ENTRIES SUPPLIED:
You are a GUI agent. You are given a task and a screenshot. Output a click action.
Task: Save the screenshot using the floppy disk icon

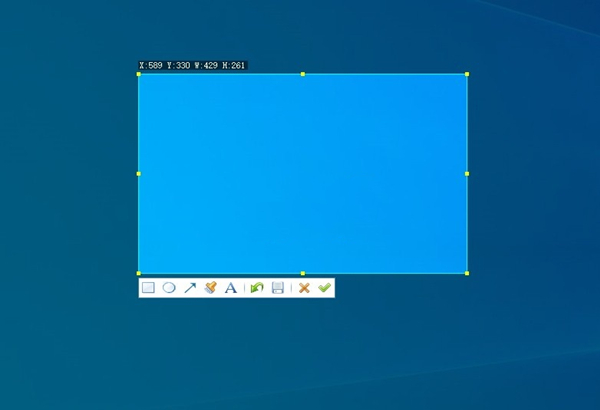(x=278, y=288)
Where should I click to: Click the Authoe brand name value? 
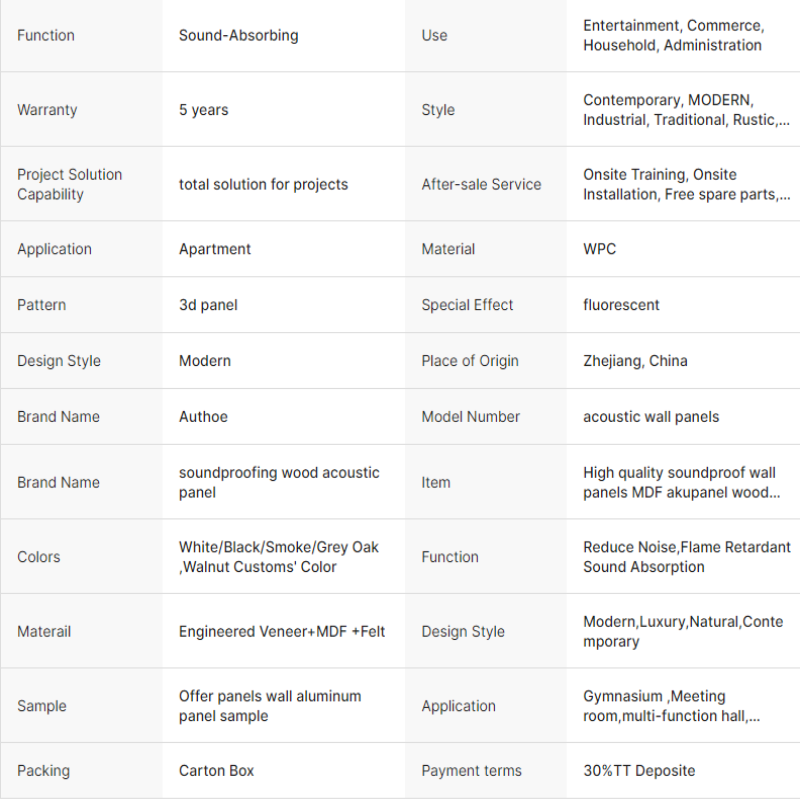203,417
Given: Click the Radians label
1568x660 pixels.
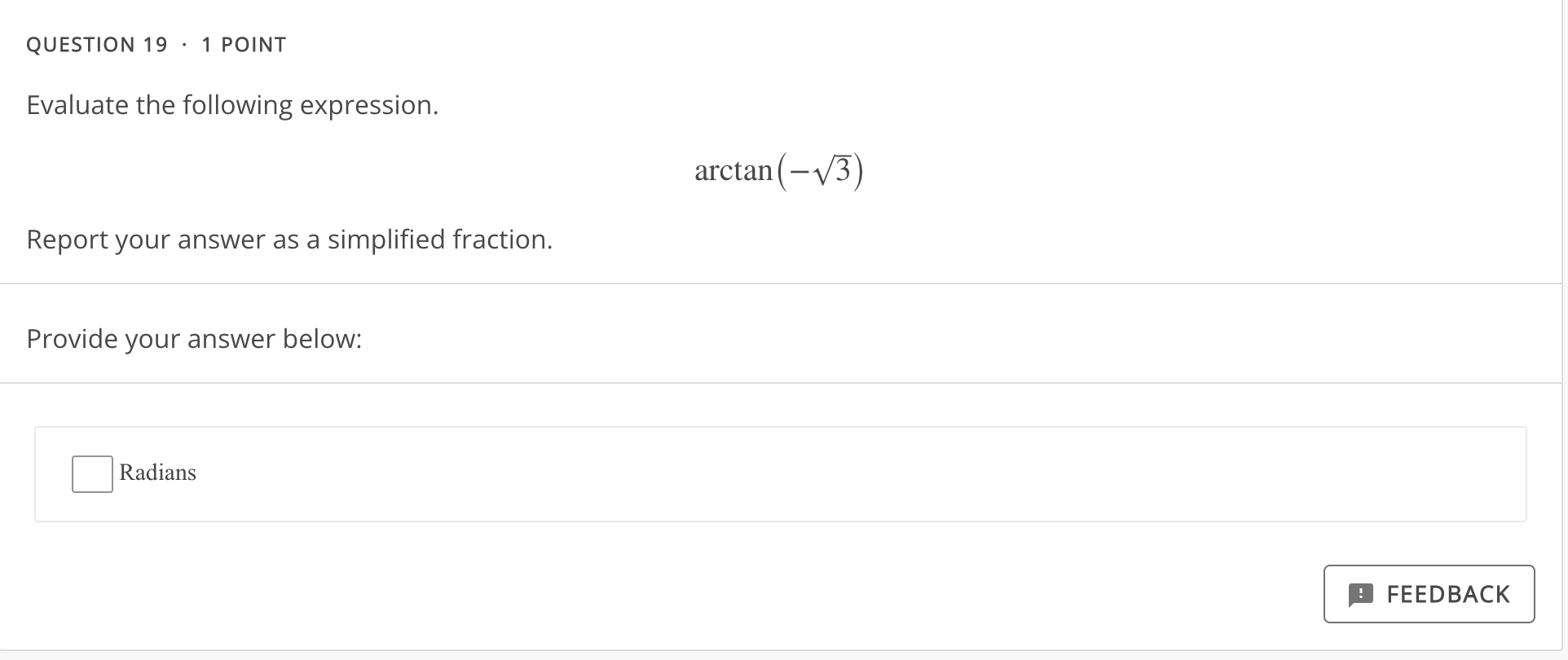Looking at the screenshot, I should (x=157, y=473).
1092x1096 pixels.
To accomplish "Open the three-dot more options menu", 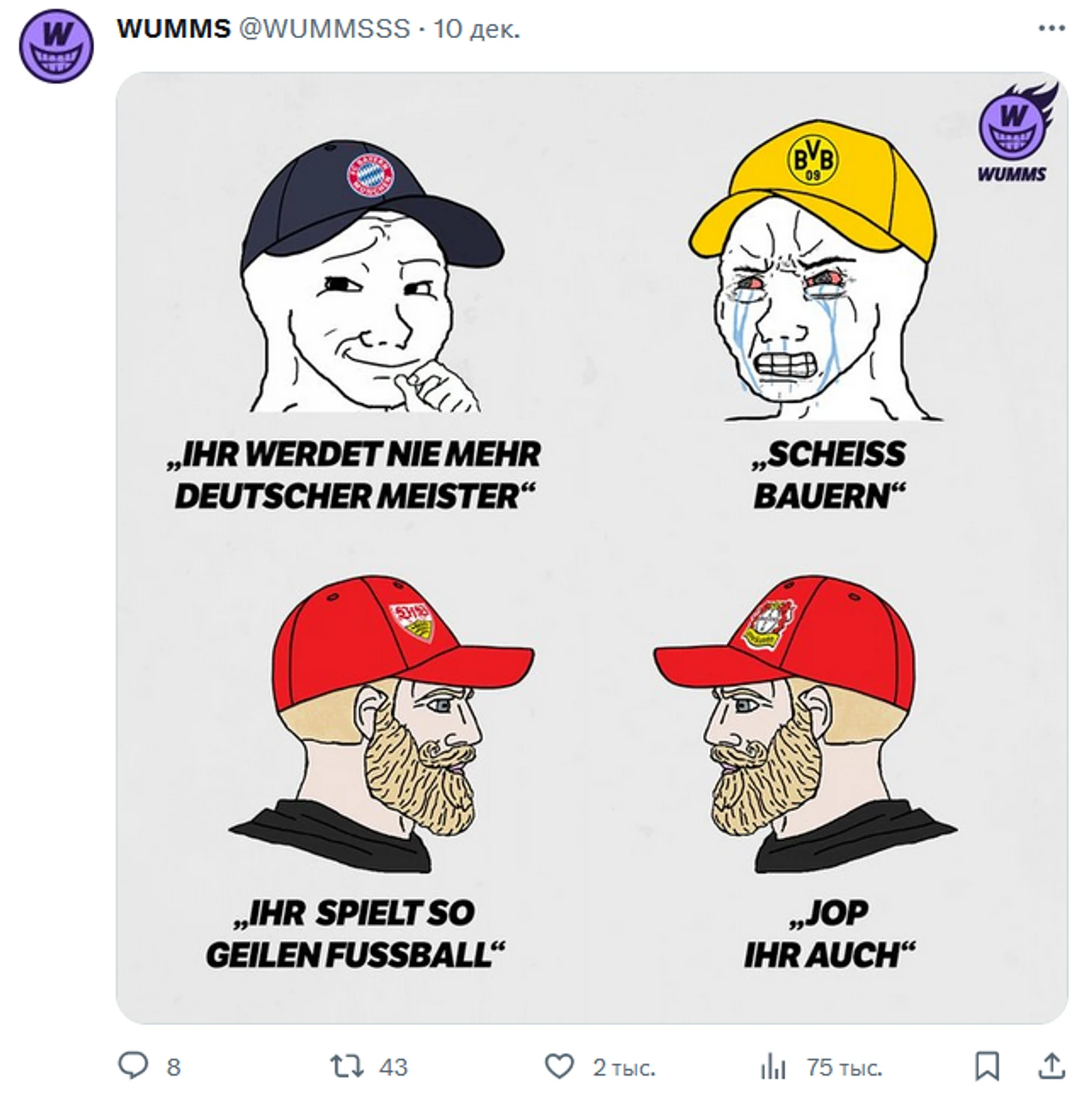I will (x=1052, y=29).
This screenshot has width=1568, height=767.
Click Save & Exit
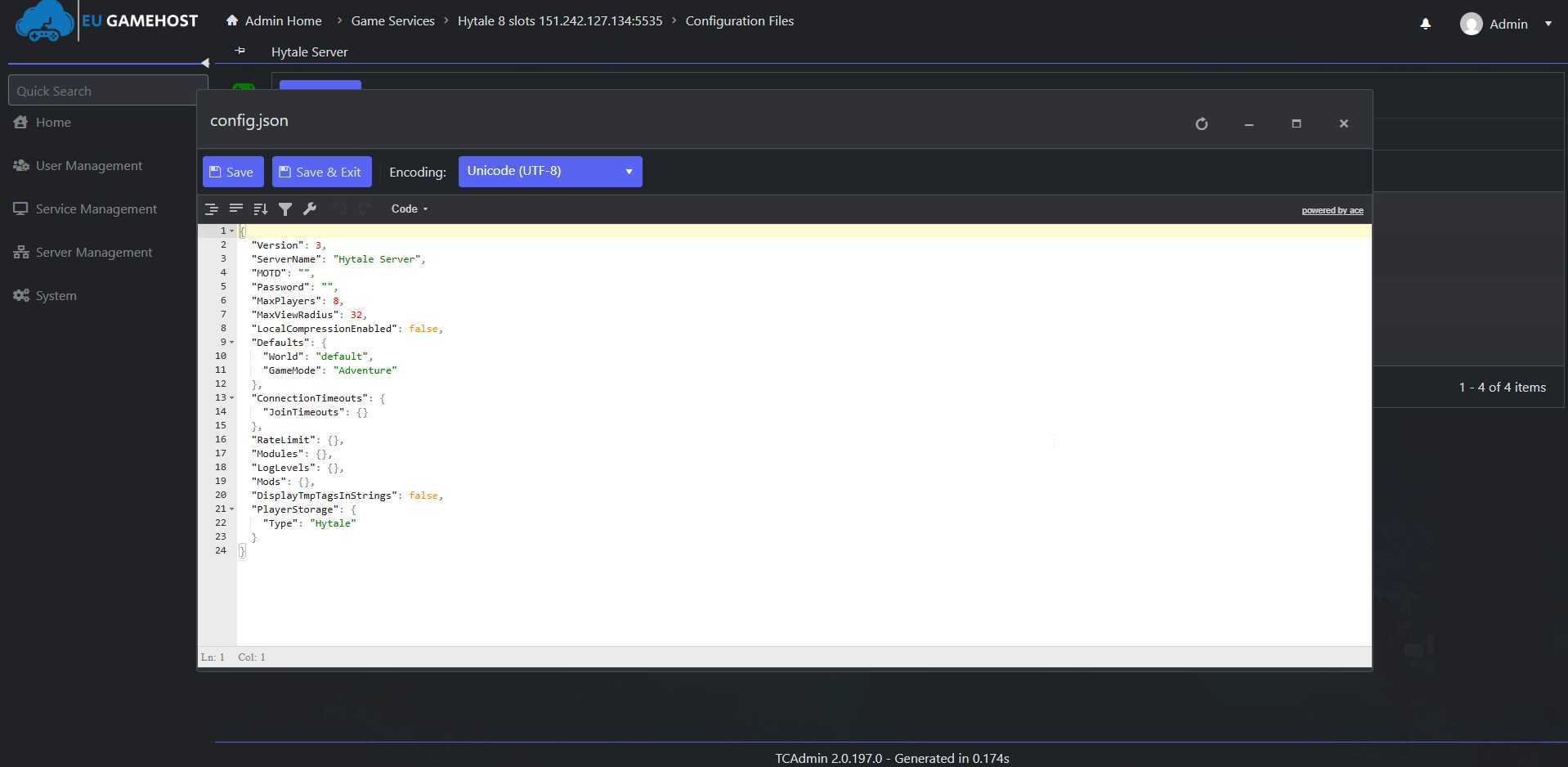coord(321,171)
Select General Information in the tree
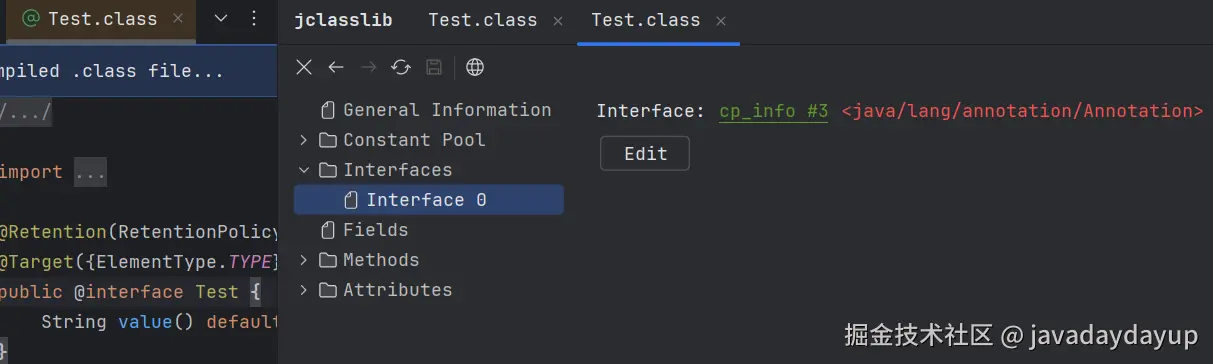Viewport: 1213px width, 364px height. [447, 110]
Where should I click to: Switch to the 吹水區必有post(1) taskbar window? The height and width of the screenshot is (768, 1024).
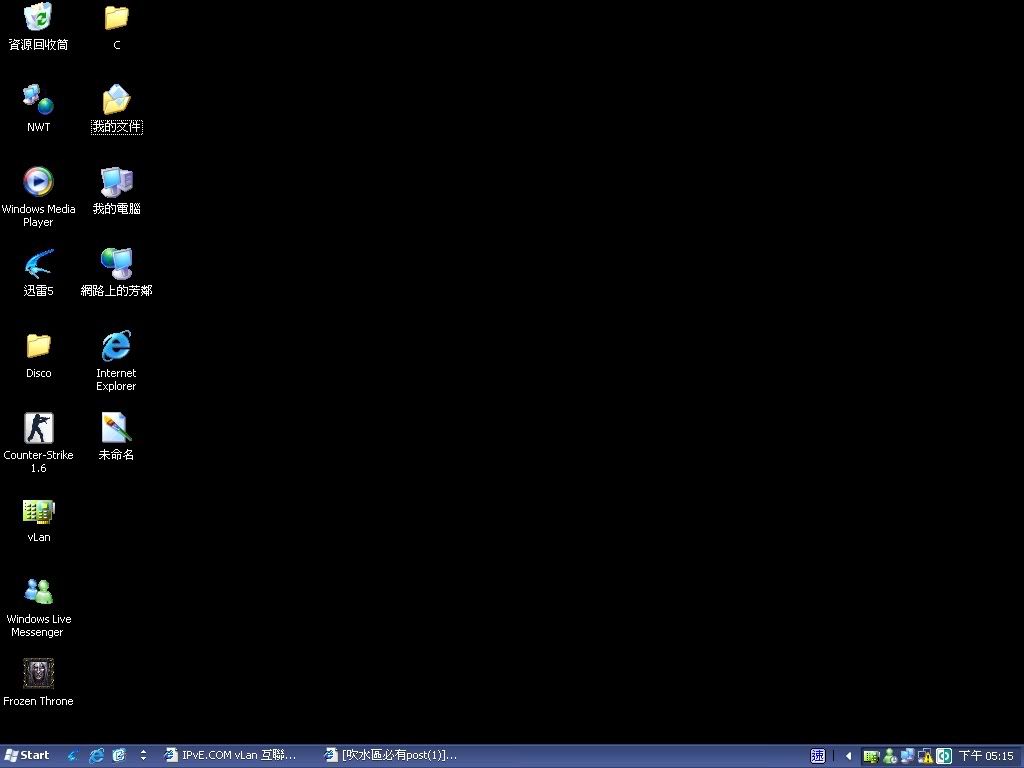pos(397,756)
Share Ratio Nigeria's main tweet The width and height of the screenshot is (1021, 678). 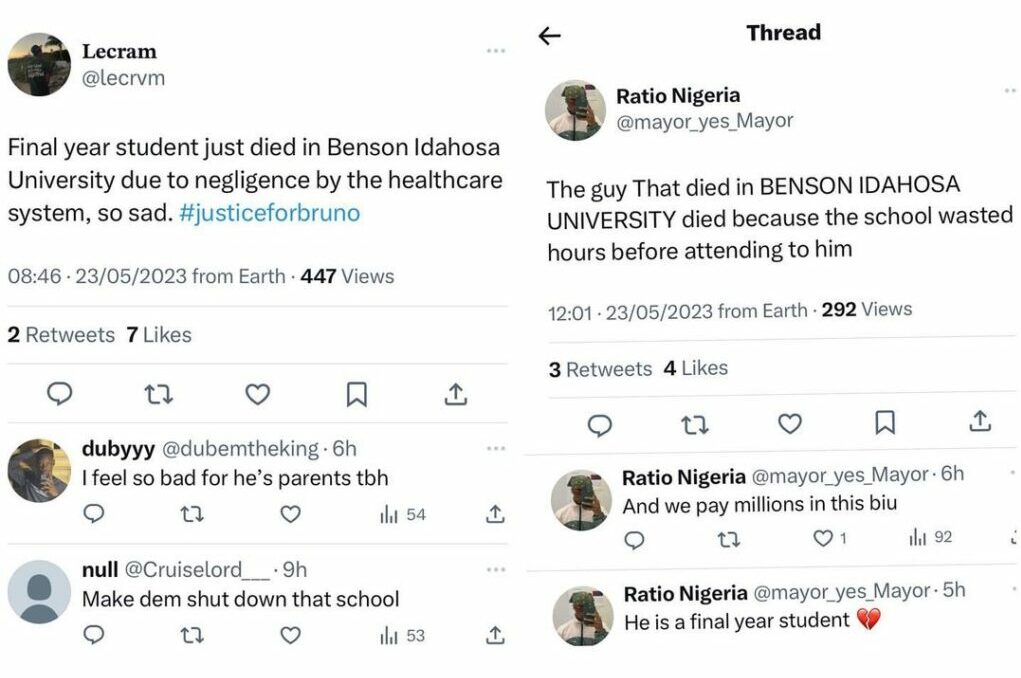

OBJECTIVE: Please count the lines in the material above that contain the word "Save". Give only the number.

WRITTEN ANSWER: 2